(Beginning of Available data)

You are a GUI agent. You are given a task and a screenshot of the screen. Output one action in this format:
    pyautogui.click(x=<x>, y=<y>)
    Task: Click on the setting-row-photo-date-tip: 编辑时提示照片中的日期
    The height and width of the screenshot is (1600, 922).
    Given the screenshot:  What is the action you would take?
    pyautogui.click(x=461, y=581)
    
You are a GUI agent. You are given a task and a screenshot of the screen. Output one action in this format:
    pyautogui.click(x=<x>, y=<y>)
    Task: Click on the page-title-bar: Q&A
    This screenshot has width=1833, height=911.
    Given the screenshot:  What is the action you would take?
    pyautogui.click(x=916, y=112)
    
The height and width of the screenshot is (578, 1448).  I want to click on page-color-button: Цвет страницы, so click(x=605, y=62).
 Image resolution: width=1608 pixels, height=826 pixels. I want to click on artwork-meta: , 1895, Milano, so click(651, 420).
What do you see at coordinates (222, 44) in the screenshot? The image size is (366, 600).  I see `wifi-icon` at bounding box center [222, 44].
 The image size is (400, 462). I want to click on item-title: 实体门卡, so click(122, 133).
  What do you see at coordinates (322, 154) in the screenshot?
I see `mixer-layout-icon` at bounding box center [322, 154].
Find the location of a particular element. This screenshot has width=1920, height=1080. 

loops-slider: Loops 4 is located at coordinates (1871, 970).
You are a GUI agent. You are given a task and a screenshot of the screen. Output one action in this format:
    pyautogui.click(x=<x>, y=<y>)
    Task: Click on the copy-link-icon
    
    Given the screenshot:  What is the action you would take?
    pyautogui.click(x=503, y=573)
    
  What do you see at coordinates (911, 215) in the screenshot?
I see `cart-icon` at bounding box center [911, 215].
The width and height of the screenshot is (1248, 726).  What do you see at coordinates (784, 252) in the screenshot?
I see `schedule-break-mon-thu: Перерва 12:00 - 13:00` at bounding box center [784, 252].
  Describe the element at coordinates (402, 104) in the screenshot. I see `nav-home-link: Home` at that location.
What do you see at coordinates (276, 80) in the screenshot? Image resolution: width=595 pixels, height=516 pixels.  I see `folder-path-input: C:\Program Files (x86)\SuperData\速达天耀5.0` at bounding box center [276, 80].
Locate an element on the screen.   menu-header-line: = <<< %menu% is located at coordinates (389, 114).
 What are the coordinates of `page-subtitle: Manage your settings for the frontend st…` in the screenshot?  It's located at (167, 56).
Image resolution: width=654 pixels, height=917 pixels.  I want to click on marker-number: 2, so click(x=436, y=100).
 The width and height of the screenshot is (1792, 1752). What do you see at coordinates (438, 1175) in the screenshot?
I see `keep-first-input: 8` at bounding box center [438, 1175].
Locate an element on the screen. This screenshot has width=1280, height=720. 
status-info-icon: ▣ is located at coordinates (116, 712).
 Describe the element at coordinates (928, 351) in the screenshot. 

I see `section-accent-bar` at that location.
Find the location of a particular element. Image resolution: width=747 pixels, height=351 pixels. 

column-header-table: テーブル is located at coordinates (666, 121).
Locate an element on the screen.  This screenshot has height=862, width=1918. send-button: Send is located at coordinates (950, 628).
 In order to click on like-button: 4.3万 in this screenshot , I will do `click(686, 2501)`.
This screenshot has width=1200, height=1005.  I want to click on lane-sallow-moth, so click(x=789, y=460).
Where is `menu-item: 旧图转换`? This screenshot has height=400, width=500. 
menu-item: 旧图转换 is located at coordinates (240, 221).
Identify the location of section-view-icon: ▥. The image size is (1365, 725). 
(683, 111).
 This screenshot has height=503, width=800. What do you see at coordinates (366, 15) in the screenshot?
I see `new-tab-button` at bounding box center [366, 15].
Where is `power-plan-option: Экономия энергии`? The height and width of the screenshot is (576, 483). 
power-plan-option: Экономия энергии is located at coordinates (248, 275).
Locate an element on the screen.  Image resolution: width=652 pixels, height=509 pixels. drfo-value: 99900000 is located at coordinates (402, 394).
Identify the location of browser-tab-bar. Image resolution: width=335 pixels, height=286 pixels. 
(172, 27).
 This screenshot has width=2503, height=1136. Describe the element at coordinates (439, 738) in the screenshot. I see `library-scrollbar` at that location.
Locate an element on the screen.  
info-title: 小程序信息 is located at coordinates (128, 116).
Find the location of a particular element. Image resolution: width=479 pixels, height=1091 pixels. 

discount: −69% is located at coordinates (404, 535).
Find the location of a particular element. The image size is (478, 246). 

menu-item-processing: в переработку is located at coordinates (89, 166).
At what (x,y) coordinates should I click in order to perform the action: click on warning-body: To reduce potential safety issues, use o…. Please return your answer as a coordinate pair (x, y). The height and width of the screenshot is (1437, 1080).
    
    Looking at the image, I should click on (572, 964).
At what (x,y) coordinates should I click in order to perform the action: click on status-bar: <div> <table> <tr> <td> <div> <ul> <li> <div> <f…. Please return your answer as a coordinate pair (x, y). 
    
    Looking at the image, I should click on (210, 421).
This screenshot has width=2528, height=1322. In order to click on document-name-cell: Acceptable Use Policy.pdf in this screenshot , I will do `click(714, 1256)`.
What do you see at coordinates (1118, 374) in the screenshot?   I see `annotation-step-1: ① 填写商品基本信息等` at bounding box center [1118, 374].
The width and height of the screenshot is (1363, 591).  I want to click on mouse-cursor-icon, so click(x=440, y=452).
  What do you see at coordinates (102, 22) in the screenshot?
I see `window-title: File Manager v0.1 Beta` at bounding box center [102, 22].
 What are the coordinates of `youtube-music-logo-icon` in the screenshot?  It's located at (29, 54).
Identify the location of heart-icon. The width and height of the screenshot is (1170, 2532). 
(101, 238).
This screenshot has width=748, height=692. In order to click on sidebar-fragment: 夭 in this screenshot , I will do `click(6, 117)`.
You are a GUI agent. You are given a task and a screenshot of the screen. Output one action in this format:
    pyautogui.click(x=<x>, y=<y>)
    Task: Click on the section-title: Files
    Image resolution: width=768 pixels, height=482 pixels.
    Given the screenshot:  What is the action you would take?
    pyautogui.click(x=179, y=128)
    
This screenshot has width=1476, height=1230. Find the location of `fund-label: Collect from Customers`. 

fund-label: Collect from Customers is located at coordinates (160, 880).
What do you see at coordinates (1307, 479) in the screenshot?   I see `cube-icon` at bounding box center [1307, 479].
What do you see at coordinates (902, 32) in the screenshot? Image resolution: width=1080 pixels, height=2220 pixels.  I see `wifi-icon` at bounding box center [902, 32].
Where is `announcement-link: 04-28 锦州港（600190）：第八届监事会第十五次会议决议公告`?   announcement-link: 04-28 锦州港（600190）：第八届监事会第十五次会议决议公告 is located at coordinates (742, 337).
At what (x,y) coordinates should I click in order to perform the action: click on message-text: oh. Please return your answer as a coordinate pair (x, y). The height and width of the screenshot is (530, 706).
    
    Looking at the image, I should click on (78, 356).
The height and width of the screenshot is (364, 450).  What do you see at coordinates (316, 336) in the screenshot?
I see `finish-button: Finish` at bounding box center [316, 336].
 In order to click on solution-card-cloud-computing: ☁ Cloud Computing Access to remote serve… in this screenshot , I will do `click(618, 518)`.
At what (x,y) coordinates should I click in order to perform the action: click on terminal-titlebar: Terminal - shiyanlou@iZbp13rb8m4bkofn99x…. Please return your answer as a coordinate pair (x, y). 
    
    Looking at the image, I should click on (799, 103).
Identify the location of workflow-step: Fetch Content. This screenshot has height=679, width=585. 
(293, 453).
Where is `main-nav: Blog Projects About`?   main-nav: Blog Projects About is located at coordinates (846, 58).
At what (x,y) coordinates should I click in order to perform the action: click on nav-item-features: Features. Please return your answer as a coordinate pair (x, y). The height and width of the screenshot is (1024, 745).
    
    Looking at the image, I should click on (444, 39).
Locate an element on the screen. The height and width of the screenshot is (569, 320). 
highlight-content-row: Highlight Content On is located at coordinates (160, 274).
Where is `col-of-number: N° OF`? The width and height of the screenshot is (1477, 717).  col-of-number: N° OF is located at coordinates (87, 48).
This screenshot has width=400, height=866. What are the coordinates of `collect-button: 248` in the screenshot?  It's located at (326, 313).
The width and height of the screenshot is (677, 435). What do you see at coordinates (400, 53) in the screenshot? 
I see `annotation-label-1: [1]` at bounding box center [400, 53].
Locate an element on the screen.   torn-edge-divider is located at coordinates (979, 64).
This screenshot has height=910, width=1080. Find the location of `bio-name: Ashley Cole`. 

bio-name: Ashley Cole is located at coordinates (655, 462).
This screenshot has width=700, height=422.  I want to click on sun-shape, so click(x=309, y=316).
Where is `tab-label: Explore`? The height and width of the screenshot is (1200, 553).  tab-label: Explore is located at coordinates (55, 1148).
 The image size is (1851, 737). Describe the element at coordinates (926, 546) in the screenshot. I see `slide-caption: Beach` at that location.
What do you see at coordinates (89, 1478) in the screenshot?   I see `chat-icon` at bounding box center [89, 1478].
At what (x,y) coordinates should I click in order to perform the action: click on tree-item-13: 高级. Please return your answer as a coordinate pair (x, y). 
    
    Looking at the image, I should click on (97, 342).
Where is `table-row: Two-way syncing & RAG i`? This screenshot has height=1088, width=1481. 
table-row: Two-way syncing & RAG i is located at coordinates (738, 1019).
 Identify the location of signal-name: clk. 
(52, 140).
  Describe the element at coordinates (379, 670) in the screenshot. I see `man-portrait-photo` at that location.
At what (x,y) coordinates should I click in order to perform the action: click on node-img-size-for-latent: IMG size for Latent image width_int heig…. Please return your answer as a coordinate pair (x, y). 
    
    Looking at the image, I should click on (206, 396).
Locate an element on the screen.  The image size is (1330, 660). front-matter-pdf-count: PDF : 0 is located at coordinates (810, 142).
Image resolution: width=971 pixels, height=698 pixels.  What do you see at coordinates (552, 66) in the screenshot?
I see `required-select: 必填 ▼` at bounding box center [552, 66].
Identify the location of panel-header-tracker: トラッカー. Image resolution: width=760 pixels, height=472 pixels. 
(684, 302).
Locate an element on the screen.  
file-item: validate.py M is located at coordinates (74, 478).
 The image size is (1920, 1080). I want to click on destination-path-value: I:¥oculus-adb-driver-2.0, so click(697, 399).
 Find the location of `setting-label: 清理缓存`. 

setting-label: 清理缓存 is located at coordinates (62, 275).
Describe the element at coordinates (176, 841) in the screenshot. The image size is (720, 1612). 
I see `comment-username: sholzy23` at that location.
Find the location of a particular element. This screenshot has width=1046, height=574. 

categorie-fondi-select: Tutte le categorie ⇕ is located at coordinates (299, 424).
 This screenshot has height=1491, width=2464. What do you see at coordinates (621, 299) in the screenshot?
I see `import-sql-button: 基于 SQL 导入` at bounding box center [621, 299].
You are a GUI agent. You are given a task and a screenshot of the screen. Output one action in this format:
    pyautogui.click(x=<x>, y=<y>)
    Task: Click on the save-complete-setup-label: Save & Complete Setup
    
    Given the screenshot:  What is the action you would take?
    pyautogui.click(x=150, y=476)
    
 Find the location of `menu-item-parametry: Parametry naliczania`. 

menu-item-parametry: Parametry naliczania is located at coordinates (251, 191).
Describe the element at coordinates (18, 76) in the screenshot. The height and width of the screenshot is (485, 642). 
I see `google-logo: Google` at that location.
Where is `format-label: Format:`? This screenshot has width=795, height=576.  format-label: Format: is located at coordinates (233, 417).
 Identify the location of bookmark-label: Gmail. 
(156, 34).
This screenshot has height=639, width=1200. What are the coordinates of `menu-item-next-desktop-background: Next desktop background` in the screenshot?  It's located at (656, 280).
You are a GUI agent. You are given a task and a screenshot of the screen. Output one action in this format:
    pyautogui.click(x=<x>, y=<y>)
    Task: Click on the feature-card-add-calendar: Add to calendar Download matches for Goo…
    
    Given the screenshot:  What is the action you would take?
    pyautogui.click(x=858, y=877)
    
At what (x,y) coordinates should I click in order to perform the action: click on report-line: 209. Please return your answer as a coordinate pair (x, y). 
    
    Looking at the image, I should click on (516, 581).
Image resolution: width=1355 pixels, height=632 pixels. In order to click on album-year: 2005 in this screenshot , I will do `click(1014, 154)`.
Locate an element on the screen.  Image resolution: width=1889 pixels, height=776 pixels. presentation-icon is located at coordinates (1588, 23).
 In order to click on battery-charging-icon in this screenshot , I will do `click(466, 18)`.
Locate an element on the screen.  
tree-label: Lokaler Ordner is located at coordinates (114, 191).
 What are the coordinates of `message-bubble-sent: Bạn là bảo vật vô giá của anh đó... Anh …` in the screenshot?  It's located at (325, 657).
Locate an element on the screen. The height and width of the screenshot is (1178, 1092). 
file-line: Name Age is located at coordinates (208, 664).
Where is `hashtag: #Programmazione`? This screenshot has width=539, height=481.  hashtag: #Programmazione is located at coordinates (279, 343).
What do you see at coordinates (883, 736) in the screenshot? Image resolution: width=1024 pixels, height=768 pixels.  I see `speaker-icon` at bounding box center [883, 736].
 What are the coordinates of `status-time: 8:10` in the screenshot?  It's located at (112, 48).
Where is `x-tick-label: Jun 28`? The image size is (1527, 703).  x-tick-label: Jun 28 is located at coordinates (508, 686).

(End of Available data)

> [Assigned task]
Please print the data above exactly as it appears, starting at the line that contains "Describe the element at coordinates (18, 76)" and ending at the line that contains "at (325, 657).".

> [Response area]
Describe the element at coordinates (18, 76) in the screenshot. The height and width of the screenshot is (485, 642). 
I see `google-logo: Google` at that location.
Where is `format-label: Format:`? This screenshot has width=795, height=576.  format-label: Format: is located at coordinates (233, 417).
 Identify the location of bookmark-label: Gmail. 
(156, 34).
This screenshot has height=639, width=1200. What are the coordinates of `menu-item-next-desktop-background: Next desktop background` in the screenshot?  It's located at (656, 280).
You are a GUI agent. You are given a task and a screenshot of the screen. Output one action in this format:
    pyautogui.click(x=<x>, y=<y>)
    Task: Click on the feature-card-add-calendar: Add to calendar Download matches for Goo…
    
    Given the screenshot:  What is the action you would take?
    pyautogui.click(x=858, y=877)
    
At what (x,y) coordinates should I click in order to perform the action: click on report-line: 209. Please return your answer as a coordinate pair (x, y). 
    
    Looking at the image, I should click on (516, 581).
Image resolution: width=1355 pixels, height=632 pixels. In order to click on album-year: 2005 in this screenshot , I will do `click(1014, 154)`.
Locate an element on the screen.  Image resolution: width=1889 pixels, height=776 pixels. presentation-icon is located at coordinates (1588, 23).
 In order to click on battery-charging-icon in this screenshot , I will do `click(466, 18)`.
Locate an element on the screen.  
tree-label: Lokaler Ordner is located at coordinates (114, 191).
 What are the coordinates of `message-bubble-sent: Bạn là bảo vật vô giá của anh đó... Anh …` in the screenshot?  It's located at (325, 657).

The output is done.